The US economy is either right at the edge of falling into another recession or has already entered a second recession. The big money spenders say we need more stimulus. It is kind of like having a drink when you have a terrible hangover (the tail of the dog that bit you).
Is the US economy at a tipping point or has it already tipped over? The best one can possibly say is the economy is at a stall rate.
Harvard University economics professor Martin Feldstein said the U.S. recovery that began two years ago has been losing steam and there are even odds the economy will slip into a recession.
“This economy is really balanced on the edge,” Feldstein said in an interview on Bloomberg Television “Surveillance Midday” with Tom Keene. “I think there’s now a 50 percent chance that we could slide into a new recession.”
What has got us here at the worst recession since the great depression (there are many who believe that we are in a depression). I believe it has been the loose credit cycle of the last 40 years or so with government and the consumer.
Obama certainly didn’t start it but he has put the spending on steroids.
No Solution?
There is a solution, just not a politically viable one. It’s called debt deflation. That is the economy’s way of purging the excesses of a housing bubble and debt orgy.
Instead, the Fed and the ECB-protected bondholders at the expense of taxpayers even though the unemployment rate is sky-high.
The Fed’s action was supposed to get credit flowing again and create jobs. Instead, Fed policy created jobs in China while bailing out US bankers and wealthy bondholders, many of whom arguably belong in prison or stripped of their financial assets.
In the end, Greece defaulted anyway at huge extra cost to European taxpayers. In the US, unemployment rate is 9.2% not counting millions of people who involuntarily dropped out of the labor force.
This is a solution that would in the long run make us an economically viable country. Unfortunately, I don’t think there is the political appetite for this.
But it may happen forcefully at some point in the future whether we like it or not
Keynesians Argue for More Stimulus
Sadly, Keynesians still argue for more stimulus. Supposedly we need to build infrastructure.
Let me ask a question: Where would the US economy be had we done that?
The answer is certainly in a better position than the alternative of dropping bombs in Iraq. For starters the US would have better bridges instead of holes in the Iraq desert and millions of destroyed lives (and millions more enemies on top of that).
However, the US economy would still be where it is now. Why? Because of the three cardinal rules of stimulus.

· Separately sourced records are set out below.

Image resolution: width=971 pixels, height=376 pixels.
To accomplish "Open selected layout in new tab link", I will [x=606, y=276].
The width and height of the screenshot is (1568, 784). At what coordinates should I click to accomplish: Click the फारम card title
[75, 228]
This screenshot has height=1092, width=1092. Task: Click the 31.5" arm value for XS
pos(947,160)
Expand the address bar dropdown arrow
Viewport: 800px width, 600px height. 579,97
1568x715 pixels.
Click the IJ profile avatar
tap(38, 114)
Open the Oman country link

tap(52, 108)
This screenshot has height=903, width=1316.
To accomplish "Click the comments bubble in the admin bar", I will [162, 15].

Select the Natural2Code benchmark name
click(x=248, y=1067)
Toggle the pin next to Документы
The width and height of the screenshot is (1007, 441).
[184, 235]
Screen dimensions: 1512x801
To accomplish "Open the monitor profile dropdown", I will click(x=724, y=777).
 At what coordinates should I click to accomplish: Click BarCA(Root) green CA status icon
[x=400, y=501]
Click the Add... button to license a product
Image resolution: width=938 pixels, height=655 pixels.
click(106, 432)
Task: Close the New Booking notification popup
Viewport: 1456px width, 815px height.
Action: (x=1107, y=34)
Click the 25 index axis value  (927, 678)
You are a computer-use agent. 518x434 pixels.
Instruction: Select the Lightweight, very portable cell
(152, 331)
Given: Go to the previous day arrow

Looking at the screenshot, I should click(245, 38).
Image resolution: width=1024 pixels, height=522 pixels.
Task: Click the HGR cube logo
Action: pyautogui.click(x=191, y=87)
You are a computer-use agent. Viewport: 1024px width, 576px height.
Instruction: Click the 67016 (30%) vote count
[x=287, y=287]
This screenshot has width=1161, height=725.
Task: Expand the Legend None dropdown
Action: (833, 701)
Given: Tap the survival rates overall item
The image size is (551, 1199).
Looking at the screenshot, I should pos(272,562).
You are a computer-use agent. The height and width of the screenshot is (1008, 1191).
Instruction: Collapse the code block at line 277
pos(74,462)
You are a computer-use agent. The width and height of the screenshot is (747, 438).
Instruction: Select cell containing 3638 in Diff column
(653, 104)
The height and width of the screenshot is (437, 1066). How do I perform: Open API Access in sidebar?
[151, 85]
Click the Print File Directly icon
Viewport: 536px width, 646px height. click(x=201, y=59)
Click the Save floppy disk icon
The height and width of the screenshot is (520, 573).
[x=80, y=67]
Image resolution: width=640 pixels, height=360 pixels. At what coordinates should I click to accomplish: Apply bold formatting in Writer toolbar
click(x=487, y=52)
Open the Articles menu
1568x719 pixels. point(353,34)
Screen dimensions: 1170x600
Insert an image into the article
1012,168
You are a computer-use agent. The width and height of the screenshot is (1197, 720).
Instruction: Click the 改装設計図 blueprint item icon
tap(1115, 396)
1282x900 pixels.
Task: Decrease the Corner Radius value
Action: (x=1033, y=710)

Three Cardinal Rules of Stimulus
- First rule of stimulus: It always runs out.
- Second rule of stimulus: All it can do is create a greater pile of debt.
- Third rule of stimulus: Spend enough money and interest on debt will eventually consume you.
I thought the first Obama stimulus package was sold to us as “shovel ready jobs” many of which were infrastructure improvements.
I guess those didn’t get done the first time, maybe it will the second time
Never do the Keynesians want to throw in the towel on what they suggest. One might think that the 20-year history of failed infrastructure stimulus in Japan would be enough to open the myopic eyes of Keynesians but one would be wrong.
US Structural Problems
Before we go throwing money around, why not fix a few internal structural problems to ensure we at least get our money’s worth. How do we do that? Easy.
- Scrap Davis Bacon and all prevailing wage laws.
- End collective bargaining of public unions
- Enact national right-to-work legislation
Give me those measures and I will gladly hike taxes a bit. Those measures would at least help ensure we got our money’s worth for government work.
Those would never pass our current congress because they would be seen as anti-union measures. This administration is financially supported by unions.
However, those three items, while desperately needed, do not solve the problem of why jobs are fleeing the US in the first place.
For starters we need corporate tax laws that do not reward and encourage job and capital flight. Second and more importantly, we need to address the issue of trade imbalances
Finally, some of the real reasons that jobs are fleeing the US instead of the usual nonsense talk of the “greedy” business people. Politicians need to stop creating caricatures to campaign against and quite waging class warfare and start addressing the real world problems that are affecting business.
Before wasting more money on stimulus measures doomed to fail, how about fixing internal and external structural problems first? If we do that, and stop the war mongering, we will not even need stimulus; the economy will heal itself.
The economy is life a human body, it has the capacity to heal itself without outside interference.
The problem is that the economy has been artificially manipulated by all levels of government is the name of creating more prosperity. This manipulation has created imbalances that have created financial uncertainly and volatility.
Left to its own devices, our economy would probably already be recovering with strength not what we have. Yes, there would be winners and losers, that is the way of nature. Our politicians can’t let that happen, because they don’t see it as “fair”.
If politicians had their way with nature, there would have never been an evolution in nature, they would have legislated against it because it wasn’t “fair” to the species that eventually were extinct.
We need to let our economy “evolve” into the next stage of our development.